Batam (ANTARA News) - Kapal MV Marina Express I yang kandas dan menyangkut di batu karang di perairan pulau Kepala Jeri, Kecamatan Belakang Padang, Kota Batam, terjadi karena nakhoda kapal salah arah dalam memilih alur pelayaran.

Koordinator Pelabuhan Domestik Sekupang yang juga pengurus Dewan Pimpinan Cabang Indonesian National Shipowners Association/Asosiasi Pemilik Kapal Indonesia (DPC INSA) Batam, Azhar kepada ANTARA, di Batam, Sabtu malam, mengatakan, kapal bermuatan ratusan penumpang tersebut kandas dengan posisi haluan kapal di atas batu.

"Kapal tidak menabrak batu karang tapi karena kesalahan dalam memilih alur, haluan kapal berada diatas batu dan akhirnya kandas," ujar Azhar.

Ia mengatakan, situasi perairan sedang surut dan hari pun hampir malam saat kapal yang berangkat dari Kuala Tungkal, Provinsi Jambi  melintasi perairan pulau Kepala Jeri yang disekitarnya banyak terdapat batu-batu karang yang membentuk pulau.

Menurut dia, karena hari mulai gelap ditambah pula alur pelayaran yang biasanya dilewati airnya sedang surut, maka terjadilah insiden yang tidak terduga itu.

"Jika nakhoda tetap pada alur di tengah saat  melintas di perairan itu tidak akan 'nyangkut' di batu, tetapi dia menggeser ke kanan dari biasanya hingga kapal akhirnya terduduk di batu," katanya.

Azhar mengatakan, dari keterangan nakhoda yang diterimanya begitu merasakan baling-baling  kapal menyentuh batu karang, maka mesin kapal dimatikan agar baling-baling kapal tidak hancur.

"Kalau saja nakhoda tidak cepat mematikan mesin kapal, maka alamatlah baling-baling  kapal jadi 'kerupuk' dan perusahaan akan rugi ribuan dolar," ujar Wakil Sekretaris DPC INSA Batam itu.

Ia mengatakan, meski kapal kandas diatas batu karang namun kondisinya dalam keadaan baik begitu juga semua penumpang yang dapat dievakuasi dengan mempergunakan "speedboat" (kapal cepat berpenumpang sekitar 70 orang).

Menurut dia, kapal Marina Express berangkat dari Kuala Tungkal sekitar pukul 09.30 Wib dan biasanya sampai di Pelabuhan Sekupang Batam sekitar pukul 17.00 Wib.
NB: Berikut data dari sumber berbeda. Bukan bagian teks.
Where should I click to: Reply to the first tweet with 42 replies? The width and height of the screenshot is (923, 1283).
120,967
Namun, tadi sore kapal tersebut terlambat merapat di pelabuhan Sekupang karena sebelumnya mengalami rusak mesin di Tanjung Batu, pulau Kundur, Kabupaten Karimun, Provinsi Kepulauan Riau.

"Kerusakan mesin dapat diatasi, namun terjadi pula insiden menduduki batu, akhirnya benar-benar terlambat. Tetapi, para penumpang telah berhasil dievakuasi semua dan kapal akan kembali berlayar ke Pelabuhan Sekupang yang berjarak tempuh sekitar 20 menit dari lokasi kejadian saat air pasang," ungkap Azhar.
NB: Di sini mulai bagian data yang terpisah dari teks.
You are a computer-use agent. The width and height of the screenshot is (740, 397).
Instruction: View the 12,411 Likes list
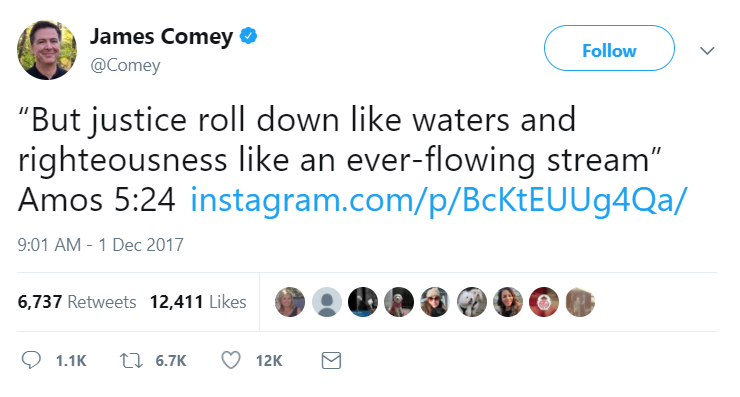(198, 302)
Sementara itu, hingga berita ini diturunkan sekitar pukul 22.58 WIB ratusan penumpang kapal Marina Express masih memadati pelabuhan karena menunggu barang bawaan mereka yang masih berada di kapal.
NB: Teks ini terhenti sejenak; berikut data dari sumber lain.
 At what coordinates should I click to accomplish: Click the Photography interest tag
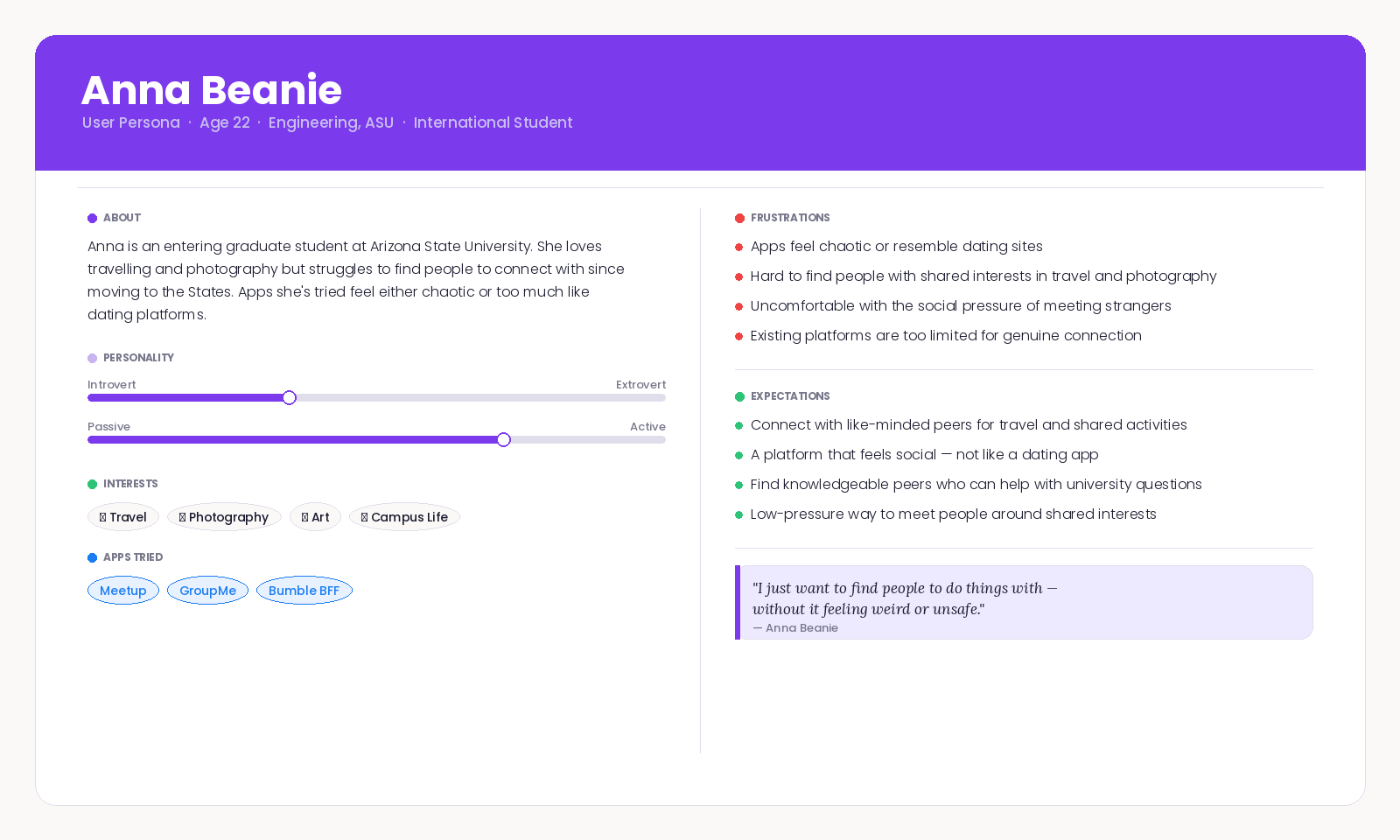click(x=224, y=517)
"Kami tadi diselamatkan hanya sehelai sebadan tidak ada tas atau barang yang kami bawa. Benar-benar menyelamatkan diri. Baju yang kami pakai hingga kini masih basah karena saat turun dari kapal menuju speedboat penyelamat, air sepinggang kami. Dalam gelap kami merapah air yang dasarnya berbatu karang," ujar salah seorang penumpang kapal Suana Niu.